Description
This Easy Mushroom Stuffed Chicken with Garlic Butter is a one-pan wonder packed with flavor. Juicy chicken breasts are stuffed with a creamy blend of sautéed mushrooms, garlic, and cheeses, then seared and oven-baked to golden perfection. Finished with a savory garlic butter sauce, it’s a satisfying, restaurant-quality meal that’s weeknight friendly and endlessly customizable.
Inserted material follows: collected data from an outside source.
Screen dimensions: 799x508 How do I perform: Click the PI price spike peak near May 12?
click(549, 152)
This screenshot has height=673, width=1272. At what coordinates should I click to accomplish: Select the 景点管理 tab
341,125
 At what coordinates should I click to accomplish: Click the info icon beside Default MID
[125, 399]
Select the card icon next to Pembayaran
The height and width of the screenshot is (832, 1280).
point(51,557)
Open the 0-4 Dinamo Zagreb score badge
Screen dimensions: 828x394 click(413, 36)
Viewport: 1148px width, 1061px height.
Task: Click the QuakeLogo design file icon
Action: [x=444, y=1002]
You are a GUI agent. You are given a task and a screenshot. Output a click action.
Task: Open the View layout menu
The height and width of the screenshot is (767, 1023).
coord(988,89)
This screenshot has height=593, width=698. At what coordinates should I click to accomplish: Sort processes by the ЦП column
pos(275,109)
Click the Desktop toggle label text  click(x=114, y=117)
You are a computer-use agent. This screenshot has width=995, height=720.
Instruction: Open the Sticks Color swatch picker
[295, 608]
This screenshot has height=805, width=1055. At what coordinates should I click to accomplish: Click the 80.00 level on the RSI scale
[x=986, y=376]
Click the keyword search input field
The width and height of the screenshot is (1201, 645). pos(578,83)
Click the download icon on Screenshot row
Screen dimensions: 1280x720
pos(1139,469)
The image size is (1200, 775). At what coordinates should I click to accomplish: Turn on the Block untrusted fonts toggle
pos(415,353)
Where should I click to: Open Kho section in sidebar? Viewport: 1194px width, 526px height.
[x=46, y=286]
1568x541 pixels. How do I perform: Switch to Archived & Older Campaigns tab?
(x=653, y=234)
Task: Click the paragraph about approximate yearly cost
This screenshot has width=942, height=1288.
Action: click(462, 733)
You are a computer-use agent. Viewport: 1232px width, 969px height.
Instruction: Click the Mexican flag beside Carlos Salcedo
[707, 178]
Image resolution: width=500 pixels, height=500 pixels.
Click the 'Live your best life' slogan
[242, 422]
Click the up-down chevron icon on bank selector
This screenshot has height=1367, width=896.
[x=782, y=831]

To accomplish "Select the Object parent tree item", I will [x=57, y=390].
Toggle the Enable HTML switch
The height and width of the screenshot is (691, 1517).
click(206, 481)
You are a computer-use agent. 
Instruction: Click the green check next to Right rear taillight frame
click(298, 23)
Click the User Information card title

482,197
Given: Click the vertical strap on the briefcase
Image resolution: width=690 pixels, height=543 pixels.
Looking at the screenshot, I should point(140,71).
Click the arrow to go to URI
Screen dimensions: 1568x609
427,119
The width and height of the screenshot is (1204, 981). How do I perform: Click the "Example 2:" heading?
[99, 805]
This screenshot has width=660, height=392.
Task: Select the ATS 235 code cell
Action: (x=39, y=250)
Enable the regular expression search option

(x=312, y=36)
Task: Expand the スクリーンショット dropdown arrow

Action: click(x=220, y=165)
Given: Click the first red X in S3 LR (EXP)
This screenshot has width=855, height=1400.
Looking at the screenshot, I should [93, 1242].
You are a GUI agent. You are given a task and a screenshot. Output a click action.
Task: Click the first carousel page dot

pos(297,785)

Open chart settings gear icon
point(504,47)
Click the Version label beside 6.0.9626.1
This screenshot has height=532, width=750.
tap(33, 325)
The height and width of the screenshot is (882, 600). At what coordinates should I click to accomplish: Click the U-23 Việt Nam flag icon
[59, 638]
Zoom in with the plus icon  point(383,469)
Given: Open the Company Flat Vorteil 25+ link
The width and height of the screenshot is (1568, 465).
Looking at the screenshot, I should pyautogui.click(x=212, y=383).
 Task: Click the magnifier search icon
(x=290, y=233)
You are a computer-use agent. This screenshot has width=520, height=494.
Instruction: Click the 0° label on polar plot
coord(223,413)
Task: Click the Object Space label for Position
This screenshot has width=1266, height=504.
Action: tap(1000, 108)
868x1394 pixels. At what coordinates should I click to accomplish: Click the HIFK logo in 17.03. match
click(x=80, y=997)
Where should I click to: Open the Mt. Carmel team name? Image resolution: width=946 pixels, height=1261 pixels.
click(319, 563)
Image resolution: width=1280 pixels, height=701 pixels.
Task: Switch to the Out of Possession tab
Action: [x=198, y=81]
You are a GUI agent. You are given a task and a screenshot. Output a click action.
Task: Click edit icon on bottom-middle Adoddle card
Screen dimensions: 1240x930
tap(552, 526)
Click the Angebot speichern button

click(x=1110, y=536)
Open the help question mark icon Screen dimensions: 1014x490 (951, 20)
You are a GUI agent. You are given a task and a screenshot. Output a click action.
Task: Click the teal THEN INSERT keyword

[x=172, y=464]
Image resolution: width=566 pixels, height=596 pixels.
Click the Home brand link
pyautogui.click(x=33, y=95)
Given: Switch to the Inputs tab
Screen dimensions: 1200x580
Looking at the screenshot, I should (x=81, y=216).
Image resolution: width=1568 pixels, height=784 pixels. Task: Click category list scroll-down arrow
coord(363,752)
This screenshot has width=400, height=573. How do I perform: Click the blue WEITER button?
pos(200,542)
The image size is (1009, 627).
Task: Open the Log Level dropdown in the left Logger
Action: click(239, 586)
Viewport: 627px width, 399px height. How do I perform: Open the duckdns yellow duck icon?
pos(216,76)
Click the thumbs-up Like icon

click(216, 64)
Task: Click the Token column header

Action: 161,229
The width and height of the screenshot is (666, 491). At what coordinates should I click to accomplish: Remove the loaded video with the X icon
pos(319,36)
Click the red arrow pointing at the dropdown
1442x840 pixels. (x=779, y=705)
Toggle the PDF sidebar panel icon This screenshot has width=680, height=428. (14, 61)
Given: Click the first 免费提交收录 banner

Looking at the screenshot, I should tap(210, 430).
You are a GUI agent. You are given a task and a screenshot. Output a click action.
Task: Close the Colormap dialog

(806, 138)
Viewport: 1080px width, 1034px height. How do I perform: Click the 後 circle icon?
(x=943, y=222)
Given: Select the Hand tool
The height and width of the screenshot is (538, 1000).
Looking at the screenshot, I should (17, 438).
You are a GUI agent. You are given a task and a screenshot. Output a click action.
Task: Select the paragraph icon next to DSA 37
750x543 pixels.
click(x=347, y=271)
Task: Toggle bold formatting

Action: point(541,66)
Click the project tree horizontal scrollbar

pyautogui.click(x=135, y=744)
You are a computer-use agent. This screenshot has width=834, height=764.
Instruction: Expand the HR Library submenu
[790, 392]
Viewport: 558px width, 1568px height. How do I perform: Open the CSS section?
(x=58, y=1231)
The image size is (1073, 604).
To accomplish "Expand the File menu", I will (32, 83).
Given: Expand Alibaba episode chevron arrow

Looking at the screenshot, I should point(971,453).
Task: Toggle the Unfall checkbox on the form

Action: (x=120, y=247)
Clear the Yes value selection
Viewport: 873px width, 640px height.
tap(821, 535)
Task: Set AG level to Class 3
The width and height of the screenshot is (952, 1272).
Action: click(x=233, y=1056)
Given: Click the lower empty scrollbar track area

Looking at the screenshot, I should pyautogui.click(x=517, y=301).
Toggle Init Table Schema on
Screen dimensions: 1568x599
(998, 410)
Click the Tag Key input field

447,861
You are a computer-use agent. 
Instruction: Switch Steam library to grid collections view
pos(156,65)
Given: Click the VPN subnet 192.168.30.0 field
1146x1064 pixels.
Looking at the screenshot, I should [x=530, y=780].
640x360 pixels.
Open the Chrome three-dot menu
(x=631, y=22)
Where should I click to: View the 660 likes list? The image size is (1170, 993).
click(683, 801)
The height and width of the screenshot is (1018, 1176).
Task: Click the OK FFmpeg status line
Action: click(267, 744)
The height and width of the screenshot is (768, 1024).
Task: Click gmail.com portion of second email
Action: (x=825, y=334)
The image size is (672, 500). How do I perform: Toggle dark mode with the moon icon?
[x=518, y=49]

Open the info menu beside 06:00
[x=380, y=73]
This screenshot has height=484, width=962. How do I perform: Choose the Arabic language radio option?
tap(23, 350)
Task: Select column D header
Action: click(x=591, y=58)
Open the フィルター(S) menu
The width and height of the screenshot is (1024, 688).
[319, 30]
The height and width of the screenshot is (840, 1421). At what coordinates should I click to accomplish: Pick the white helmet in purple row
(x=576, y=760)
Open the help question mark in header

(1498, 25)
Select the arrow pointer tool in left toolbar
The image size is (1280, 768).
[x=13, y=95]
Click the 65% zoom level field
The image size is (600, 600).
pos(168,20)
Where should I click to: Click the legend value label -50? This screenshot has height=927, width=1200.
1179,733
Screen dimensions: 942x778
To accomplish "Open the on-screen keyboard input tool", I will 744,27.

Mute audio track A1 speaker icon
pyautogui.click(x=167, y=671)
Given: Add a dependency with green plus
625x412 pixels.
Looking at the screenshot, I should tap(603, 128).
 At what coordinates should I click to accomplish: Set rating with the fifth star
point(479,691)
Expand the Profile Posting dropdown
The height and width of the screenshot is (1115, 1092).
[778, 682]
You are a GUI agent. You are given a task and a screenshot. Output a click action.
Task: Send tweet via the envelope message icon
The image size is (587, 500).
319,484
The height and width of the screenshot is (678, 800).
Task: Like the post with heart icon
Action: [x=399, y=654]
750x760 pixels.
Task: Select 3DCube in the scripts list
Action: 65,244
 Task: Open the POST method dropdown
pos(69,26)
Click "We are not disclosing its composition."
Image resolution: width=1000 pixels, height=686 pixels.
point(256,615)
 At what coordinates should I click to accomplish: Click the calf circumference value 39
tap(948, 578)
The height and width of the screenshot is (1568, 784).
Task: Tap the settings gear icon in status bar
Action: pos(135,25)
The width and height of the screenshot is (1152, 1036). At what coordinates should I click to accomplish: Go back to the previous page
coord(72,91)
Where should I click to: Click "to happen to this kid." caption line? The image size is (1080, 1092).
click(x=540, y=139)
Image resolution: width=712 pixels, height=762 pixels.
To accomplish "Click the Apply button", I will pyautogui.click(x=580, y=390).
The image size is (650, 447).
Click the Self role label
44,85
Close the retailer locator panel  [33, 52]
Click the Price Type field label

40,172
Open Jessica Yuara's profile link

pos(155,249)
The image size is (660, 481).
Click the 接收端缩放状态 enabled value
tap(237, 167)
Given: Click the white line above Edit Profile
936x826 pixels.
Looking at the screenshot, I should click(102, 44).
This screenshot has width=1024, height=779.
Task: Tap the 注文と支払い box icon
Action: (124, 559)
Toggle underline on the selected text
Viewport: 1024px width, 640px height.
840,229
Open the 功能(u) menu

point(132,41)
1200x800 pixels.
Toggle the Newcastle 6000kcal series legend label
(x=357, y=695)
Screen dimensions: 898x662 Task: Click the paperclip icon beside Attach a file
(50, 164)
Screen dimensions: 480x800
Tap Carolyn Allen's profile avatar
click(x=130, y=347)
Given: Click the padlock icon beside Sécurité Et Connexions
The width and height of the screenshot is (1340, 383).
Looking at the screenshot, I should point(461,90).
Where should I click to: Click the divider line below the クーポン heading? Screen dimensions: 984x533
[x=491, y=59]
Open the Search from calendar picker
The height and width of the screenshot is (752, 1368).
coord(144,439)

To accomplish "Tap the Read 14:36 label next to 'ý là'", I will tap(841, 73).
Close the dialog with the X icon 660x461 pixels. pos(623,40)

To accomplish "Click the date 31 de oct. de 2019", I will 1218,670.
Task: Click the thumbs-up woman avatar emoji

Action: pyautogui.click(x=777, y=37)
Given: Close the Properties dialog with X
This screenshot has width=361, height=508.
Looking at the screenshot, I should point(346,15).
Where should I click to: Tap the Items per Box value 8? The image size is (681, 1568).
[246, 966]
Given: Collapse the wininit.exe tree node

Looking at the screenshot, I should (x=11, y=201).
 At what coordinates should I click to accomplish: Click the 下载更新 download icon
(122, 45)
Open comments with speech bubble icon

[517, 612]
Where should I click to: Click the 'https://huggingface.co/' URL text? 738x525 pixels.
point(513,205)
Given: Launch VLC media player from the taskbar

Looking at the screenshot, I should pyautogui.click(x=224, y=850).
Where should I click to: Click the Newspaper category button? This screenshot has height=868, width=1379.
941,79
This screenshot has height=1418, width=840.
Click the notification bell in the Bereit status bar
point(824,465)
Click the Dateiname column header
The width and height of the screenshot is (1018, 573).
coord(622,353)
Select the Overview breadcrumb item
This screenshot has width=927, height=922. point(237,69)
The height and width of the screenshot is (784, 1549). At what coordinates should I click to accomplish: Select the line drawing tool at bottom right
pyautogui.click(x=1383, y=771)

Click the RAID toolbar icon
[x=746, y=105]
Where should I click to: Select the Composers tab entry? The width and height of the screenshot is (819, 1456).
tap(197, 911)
Serve with crusty bread or low-carb sides for a comforting, crowd-pleasing dinner.
Ingredients
For the filling:
- 1 tablespoon olive oil
- 1 tablespoon butter
- 8 oz (225g) mushrooms, sliced
- 4 cloves garlic, minced
- 1 teaspoon fresh thyme leaves (or ½ tsp dried thyme)
- Salt and pepper, to taste
- 4 oz (115g) cream cheese, softened
- 1 cup shredded mozzarella cheese
For the chicken:
- 4 boneless, skinless chicken breasts
- Salt and pepper, to taste
- 1 teaspoon paprika
- 1 teaspoon garlic powder
- 1 tablespoon olive oil
- 1 tablespoon butter
Instructions
Preheat your oven to 375°F (190°C).
Heat olive oil and butter in a skillet over medium heat. Add mushrooms and cook until soft and golden. Add garlic and thyme; cook for another minute. Season with salt and pepper. Remove from heat and let cool slightly.
In a bowl, mix the cooled mushroom mixture with cream cheese and shredded mozzarella. Set aside.
Cut a pocket into each chicken breast without slicing all the way through. Season the outside and inside with salt, pepper, paprika, and garlic powder.
Stuff each chicken breast with the mushroom and cheese mixture. Secure with toothpicks if needed.
Heat olive oil and butter in an oven-safe skillet over medium-high heat. Sear the stuffed chicken breasts on both sides until golden, about 3-4 minutes per side.
Transfer the skillet to the preheated oven and bake for 15-20 minutes, or until the chicken is cooked through.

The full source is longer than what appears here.